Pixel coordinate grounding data
◇ ◇ ◇ ◇ ◇
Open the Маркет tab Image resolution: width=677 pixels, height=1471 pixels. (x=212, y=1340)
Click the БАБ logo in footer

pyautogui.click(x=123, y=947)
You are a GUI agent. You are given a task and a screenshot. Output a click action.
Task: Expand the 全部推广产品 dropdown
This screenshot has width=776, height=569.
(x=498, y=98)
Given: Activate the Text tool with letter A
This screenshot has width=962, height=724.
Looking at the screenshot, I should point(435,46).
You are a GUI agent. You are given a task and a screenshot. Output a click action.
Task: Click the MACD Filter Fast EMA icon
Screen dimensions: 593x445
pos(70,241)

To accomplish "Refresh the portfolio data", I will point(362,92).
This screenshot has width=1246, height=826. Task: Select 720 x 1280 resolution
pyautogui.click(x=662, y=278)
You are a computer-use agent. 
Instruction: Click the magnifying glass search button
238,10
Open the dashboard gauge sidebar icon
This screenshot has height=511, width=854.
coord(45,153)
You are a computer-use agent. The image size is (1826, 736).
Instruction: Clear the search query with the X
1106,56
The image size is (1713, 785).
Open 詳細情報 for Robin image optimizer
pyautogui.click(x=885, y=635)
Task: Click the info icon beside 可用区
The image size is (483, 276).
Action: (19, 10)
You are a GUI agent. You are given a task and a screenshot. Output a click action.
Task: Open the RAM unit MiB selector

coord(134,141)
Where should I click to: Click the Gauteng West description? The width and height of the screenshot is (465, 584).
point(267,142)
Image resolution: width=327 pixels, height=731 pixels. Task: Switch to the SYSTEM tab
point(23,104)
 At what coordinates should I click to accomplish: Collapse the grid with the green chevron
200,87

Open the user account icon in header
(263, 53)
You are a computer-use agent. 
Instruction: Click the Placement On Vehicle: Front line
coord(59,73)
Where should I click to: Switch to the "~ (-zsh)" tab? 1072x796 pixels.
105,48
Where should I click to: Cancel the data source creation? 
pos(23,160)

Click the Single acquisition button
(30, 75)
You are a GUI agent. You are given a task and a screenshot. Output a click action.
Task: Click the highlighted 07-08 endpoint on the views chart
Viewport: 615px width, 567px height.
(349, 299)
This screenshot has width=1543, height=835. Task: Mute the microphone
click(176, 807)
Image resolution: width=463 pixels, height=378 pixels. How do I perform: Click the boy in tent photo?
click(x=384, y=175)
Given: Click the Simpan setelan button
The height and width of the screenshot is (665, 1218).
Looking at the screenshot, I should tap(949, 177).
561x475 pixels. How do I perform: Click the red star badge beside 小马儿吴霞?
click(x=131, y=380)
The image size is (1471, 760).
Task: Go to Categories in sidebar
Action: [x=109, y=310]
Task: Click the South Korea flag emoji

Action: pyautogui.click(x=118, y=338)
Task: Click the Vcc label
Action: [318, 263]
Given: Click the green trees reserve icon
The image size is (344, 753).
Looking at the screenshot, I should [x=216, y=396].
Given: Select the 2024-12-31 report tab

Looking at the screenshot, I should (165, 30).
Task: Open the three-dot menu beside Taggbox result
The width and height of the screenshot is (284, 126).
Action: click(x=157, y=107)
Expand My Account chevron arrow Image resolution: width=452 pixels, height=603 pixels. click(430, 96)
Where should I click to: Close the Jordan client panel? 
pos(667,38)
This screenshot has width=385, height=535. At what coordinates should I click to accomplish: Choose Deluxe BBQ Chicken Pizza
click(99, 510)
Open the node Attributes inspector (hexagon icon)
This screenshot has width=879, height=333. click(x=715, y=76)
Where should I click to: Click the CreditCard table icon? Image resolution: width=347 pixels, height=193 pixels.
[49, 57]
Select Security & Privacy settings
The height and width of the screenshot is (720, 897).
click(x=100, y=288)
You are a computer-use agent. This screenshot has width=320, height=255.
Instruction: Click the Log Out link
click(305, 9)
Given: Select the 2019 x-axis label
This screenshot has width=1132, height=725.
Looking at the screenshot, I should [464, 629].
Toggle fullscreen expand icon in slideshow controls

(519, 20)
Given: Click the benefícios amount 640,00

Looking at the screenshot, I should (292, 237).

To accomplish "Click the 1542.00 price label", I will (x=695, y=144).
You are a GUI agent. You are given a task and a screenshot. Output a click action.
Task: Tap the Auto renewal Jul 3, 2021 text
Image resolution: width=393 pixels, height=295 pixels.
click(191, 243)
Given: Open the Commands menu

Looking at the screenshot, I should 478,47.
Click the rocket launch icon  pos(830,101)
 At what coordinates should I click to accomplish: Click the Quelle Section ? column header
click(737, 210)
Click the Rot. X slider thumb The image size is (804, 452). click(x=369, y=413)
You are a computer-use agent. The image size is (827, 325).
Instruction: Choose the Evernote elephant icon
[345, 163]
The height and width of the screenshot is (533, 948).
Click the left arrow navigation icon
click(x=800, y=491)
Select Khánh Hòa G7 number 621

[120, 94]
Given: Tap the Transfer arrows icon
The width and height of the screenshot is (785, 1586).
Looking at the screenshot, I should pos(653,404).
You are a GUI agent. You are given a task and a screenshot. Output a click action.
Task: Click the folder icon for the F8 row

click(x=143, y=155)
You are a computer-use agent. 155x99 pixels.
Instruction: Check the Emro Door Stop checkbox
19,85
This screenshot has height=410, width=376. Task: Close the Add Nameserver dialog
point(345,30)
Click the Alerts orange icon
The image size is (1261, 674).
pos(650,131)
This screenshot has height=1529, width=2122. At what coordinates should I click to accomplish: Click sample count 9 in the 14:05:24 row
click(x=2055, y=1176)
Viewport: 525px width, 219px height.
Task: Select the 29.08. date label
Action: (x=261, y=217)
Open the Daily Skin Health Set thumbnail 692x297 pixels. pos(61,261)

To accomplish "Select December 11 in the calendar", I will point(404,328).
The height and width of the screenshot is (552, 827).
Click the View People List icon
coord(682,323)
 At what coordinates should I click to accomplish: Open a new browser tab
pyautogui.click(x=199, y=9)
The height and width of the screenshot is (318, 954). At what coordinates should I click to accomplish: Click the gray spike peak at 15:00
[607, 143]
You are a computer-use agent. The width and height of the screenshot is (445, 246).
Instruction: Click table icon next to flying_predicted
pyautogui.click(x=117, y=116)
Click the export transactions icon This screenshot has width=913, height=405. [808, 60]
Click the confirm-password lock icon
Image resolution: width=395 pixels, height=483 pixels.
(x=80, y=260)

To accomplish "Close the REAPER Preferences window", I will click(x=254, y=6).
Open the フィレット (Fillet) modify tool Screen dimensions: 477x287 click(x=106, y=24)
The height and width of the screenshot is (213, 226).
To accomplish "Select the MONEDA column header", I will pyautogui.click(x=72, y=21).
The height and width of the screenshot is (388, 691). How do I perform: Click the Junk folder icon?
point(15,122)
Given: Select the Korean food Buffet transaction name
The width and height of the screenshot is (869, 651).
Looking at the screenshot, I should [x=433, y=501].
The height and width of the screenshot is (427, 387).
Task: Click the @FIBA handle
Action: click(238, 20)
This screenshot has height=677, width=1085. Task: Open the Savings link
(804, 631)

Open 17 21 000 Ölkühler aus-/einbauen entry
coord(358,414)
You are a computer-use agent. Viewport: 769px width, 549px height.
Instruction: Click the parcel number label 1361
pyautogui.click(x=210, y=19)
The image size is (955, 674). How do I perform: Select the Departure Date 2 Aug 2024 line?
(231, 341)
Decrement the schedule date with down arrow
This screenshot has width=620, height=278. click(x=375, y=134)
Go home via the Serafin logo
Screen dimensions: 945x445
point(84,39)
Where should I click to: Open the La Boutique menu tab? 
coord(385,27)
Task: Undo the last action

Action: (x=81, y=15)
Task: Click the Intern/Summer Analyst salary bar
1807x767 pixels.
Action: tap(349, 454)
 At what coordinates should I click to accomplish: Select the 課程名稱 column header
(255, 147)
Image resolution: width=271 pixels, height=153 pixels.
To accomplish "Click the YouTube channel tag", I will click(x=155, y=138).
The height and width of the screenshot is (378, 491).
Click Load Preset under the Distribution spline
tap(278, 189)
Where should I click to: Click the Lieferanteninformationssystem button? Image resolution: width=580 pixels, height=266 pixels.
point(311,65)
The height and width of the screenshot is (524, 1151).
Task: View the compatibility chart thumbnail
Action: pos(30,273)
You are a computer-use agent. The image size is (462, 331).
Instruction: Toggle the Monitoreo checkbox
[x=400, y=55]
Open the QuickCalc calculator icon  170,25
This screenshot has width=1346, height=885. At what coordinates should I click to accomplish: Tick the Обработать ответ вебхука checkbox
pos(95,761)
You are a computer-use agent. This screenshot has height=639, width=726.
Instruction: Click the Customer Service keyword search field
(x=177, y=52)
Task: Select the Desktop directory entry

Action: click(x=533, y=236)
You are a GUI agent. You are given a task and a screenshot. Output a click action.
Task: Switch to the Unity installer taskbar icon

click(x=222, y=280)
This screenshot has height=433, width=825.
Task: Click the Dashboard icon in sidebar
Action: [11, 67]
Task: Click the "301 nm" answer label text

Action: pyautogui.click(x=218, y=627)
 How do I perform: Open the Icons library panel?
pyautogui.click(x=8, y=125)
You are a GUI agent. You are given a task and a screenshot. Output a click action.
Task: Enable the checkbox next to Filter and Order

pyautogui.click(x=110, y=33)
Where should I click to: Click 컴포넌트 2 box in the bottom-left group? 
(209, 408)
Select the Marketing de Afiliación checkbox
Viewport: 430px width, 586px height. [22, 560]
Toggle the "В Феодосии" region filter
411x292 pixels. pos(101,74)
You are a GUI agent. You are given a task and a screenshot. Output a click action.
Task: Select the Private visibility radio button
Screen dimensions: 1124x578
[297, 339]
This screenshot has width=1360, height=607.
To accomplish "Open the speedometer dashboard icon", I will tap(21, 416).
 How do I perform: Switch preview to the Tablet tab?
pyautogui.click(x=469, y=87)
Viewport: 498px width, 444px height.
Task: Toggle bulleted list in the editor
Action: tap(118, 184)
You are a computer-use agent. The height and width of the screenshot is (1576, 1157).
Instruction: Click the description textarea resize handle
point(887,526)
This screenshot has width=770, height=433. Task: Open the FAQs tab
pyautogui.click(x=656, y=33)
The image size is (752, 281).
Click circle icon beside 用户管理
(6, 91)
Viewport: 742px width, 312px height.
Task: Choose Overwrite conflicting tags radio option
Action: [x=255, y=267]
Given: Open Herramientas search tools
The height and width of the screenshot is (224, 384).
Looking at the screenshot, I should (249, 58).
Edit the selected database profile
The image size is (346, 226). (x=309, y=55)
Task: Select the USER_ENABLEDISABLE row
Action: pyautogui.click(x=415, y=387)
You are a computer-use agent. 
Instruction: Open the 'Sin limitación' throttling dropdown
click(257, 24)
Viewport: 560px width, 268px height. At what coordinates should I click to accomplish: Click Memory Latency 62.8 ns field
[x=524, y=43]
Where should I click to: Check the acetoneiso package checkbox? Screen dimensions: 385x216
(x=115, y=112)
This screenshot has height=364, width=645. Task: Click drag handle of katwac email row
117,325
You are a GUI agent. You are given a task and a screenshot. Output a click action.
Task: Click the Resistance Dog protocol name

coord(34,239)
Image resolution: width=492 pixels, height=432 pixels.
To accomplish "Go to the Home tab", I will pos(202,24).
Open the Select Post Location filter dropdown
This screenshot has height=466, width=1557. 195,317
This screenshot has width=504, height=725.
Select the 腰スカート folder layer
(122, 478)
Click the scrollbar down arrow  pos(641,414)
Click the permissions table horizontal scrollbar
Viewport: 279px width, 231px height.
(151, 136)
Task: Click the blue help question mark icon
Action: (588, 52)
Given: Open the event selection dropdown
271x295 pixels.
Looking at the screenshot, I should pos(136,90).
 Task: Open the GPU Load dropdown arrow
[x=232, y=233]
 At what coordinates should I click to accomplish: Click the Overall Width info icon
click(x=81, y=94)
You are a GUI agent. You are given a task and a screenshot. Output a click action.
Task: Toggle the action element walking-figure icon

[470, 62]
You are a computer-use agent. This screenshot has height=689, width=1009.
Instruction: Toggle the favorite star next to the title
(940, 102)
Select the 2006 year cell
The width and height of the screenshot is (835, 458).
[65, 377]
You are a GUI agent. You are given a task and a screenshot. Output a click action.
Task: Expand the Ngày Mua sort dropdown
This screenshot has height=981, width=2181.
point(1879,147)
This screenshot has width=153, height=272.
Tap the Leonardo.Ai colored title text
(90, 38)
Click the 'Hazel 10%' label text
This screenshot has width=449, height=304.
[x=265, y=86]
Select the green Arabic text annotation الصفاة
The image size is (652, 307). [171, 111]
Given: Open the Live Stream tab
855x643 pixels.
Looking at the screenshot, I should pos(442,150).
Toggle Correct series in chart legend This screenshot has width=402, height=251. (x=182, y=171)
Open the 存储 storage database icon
◇ ◇ ◇ ◇ ◇
Work task: Filter the data down to the lines that contain the string "scrollbar", and copy them.

Exercise solution:
Click the scrollbar down arrow  pos(641,414)
Click the permissions table horizontal scrollbar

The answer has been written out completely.